(Beginning of Provided information)

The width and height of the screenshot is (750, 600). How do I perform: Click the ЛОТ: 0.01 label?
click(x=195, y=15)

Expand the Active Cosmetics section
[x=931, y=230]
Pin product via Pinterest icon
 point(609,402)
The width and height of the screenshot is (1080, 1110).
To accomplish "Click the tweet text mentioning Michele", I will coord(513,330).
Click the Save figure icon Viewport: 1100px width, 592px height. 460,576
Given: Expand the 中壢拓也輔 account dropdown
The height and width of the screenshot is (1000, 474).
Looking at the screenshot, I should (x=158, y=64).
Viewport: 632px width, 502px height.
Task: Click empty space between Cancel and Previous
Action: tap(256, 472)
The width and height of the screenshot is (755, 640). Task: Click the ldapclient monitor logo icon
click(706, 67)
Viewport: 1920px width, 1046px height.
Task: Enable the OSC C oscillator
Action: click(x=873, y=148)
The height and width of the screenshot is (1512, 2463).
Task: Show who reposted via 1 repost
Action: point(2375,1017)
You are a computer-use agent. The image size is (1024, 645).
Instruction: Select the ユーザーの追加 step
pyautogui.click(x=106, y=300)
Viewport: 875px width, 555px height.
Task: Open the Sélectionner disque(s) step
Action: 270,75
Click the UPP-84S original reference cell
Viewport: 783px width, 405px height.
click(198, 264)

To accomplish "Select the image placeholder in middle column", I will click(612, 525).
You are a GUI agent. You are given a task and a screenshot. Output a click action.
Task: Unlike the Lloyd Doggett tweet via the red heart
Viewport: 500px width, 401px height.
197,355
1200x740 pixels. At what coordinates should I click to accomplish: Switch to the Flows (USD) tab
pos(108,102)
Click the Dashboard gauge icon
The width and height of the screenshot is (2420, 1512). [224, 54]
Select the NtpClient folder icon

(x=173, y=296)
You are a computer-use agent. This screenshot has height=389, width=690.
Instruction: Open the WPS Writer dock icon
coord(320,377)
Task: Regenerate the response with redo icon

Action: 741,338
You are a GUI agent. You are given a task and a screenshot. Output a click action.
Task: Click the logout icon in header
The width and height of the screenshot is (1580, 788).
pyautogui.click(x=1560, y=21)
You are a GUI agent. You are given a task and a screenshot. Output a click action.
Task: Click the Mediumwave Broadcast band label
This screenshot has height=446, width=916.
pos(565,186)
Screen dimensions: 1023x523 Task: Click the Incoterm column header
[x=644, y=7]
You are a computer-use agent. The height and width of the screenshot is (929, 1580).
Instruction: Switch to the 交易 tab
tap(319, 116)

(End of Provided information)

> _Activity_: Among the records above, find the lines that contain "tweet" and copy every one.

> _Answer to this task_:
To accomplish "Click the tweet text mentioning Michele", I will coord(513,330).
Task: Unlike the Lloyd Doggett tweet via the red heart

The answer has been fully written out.